Welsh Women’s Aid Board of Trustees Chair, Kirsty Palmer, has confirmed that Sara Kirkpatrick will be continuing as CEO on a permanent basis.

“Eleri left a lasting legacy which has driven forwards Welsh Women’s Aid and we look forward to seeing this work continue outside of the organisation.

“ We know that Eleri will continue to be a fantastic force for change and we wish her every success with her new work. I know she will continue to be a friend of not only Welsh Women’s Aid, but also the violence against women and girls, domestic abuse and sexual violence sector more widely. Her expertise and contribution will be invaluable as we continue to work to our common goal.

“We feel very fortunate to have a great successor in place in Sara, and the Board of Trustees looks forward to working with her and our members in the coming years”.


Sara Kirkpatrick, CEO of Welsh Women’s Aid has been in post for four years having worked in the sector for over 30 years. Sara brings with her experience from a range of organisations like Respect, where she led on research and services development programmes across the UK.

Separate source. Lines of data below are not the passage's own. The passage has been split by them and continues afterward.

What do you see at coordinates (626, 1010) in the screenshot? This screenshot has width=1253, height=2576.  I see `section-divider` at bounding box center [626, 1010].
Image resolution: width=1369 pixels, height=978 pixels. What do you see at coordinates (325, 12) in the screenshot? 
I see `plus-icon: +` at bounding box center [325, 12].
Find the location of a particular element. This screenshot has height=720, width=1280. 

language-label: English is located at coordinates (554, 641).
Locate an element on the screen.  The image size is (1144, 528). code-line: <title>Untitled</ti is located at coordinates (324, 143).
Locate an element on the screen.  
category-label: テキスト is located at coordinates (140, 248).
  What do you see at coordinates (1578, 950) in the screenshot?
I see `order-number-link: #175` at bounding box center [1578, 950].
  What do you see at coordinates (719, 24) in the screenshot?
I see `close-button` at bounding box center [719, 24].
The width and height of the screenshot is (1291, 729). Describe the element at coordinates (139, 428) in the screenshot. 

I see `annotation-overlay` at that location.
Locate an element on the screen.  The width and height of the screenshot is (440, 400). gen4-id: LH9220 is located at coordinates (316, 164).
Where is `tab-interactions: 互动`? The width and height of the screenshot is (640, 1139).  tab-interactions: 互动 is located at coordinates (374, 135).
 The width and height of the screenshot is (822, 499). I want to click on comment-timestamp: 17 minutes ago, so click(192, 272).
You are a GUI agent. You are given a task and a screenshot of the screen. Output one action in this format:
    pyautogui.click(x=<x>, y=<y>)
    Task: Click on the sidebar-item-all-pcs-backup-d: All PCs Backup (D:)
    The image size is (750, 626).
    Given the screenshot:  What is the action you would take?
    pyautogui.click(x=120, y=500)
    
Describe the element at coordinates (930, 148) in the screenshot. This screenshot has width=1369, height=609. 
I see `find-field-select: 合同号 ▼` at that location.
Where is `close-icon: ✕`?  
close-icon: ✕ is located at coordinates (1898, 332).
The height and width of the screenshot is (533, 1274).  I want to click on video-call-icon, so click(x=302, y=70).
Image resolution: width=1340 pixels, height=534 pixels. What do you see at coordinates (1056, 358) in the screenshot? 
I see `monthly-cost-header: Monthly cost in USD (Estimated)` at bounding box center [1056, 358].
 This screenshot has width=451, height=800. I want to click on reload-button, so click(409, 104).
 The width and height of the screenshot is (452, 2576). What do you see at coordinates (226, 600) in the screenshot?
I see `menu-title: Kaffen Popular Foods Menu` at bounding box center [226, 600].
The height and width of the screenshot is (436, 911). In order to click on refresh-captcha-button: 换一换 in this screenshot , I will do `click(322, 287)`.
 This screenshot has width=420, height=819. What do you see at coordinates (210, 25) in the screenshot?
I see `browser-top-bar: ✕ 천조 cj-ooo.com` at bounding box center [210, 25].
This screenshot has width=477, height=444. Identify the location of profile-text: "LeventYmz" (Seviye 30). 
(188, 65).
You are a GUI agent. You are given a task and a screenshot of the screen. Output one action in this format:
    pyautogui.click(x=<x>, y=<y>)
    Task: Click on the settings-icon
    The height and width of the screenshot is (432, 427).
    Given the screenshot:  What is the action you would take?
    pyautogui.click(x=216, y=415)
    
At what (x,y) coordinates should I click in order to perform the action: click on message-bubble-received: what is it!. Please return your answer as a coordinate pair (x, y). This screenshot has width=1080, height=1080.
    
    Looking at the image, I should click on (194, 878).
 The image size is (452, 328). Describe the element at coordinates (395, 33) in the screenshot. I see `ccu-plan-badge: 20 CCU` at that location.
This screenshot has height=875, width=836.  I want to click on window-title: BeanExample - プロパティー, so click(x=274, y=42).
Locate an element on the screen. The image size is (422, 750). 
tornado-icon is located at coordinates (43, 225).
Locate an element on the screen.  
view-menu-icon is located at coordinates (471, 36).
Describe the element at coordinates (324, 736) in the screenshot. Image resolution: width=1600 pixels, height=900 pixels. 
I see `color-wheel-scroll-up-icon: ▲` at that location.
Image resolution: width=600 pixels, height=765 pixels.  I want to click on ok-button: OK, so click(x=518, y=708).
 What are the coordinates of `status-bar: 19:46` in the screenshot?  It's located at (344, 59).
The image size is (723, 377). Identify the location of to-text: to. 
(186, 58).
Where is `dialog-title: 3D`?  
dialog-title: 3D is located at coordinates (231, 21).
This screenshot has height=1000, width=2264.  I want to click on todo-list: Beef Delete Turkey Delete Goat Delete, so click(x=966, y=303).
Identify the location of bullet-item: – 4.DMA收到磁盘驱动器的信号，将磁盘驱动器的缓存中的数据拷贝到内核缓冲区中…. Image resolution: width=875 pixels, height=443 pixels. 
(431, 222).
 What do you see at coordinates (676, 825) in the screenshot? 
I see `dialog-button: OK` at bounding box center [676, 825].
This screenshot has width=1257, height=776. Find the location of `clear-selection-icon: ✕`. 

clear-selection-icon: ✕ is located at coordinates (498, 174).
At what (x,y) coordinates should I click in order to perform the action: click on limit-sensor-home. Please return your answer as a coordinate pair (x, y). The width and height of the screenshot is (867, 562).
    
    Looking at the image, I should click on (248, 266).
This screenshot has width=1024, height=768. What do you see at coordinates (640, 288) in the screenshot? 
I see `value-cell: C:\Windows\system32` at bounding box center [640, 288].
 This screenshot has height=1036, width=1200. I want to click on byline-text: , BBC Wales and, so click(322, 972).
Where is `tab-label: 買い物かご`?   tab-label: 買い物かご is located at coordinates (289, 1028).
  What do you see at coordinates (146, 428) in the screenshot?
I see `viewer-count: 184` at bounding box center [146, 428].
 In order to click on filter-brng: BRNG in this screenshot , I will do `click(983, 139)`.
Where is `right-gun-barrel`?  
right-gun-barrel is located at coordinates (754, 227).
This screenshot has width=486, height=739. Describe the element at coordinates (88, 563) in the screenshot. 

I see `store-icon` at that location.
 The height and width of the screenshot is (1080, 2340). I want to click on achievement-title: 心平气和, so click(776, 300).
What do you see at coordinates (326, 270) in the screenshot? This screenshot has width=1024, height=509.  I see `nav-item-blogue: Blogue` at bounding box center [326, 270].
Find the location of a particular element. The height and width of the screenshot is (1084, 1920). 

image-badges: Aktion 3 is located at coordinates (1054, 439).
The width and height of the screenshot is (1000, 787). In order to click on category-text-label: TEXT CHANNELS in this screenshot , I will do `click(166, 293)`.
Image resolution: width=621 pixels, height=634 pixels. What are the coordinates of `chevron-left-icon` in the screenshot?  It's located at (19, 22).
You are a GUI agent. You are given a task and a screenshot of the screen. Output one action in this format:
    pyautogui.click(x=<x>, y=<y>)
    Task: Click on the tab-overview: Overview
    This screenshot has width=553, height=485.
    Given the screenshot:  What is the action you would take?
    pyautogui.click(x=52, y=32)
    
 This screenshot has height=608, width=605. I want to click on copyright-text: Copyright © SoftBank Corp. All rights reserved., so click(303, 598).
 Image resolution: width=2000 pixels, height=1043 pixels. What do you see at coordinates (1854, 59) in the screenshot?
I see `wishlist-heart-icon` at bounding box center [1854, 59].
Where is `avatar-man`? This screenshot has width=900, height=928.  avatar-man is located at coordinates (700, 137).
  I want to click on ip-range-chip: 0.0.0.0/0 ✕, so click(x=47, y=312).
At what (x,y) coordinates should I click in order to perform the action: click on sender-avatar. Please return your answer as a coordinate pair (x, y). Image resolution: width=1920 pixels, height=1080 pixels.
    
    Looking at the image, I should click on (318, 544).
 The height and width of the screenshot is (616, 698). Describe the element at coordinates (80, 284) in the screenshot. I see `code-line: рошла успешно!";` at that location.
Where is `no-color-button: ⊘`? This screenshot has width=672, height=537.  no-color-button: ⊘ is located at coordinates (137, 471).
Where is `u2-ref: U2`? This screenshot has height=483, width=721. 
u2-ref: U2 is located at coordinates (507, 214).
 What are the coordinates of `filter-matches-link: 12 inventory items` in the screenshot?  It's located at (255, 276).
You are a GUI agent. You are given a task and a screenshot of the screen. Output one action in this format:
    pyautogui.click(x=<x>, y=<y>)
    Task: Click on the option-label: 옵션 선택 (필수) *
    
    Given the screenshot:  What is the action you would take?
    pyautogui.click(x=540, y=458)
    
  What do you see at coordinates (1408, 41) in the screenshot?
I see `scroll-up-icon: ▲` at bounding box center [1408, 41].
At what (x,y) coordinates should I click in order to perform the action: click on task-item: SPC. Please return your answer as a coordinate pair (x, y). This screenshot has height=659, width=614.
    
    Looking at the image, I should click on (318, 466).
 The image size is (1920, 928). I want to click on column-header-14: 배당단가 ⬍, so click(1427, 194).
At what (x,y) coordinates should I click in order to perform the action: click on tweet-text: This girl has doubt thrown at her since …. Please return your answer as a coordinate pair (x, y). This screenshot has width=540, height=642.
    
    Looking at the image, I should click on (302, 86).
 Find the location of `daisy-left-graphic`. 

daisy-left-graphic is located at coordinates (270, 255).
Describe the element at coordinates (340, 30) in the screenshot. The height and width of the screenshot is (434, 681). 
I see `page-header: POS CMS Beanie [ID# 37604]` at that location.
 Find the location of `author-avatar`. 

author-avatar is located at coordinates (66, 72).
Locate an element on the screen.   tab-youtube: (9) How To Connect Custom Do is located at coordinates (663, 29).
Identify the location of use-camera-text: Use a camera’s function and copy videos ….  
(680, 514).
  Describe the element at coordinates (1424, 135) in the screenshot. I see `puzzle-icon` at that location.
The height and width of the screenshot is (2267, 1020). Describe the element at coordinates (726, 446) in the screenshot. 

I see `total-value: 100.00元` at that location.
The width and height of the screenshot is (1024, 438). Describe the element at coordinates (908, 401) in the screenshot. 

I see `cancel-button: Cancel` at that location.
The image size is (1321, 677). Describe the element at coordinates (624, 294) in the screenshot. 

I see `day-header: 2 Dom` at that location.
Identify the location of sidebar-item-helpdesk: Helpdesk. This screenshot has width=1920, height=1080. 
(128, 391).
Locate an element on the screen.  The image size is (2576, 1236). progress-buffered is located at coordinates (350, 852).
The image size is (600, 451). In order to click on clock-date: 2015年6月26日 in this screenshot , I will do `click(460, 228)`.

“I was honoured to be given the opportunity to lead Welsh Women’s Aid in Eleri’s absence.

“I could never have anticipated such challenging times as we have faced such as a global pandemic, the consequences of Brexit and a cost-of-living crisis which shows no signs of abating. I look forward to continuing to work with partners in Wales and beyond. Our new, upcoming strategy offers up an opportunity to renew our commitments to ending violence against women, domestic abuse and sexual violence”.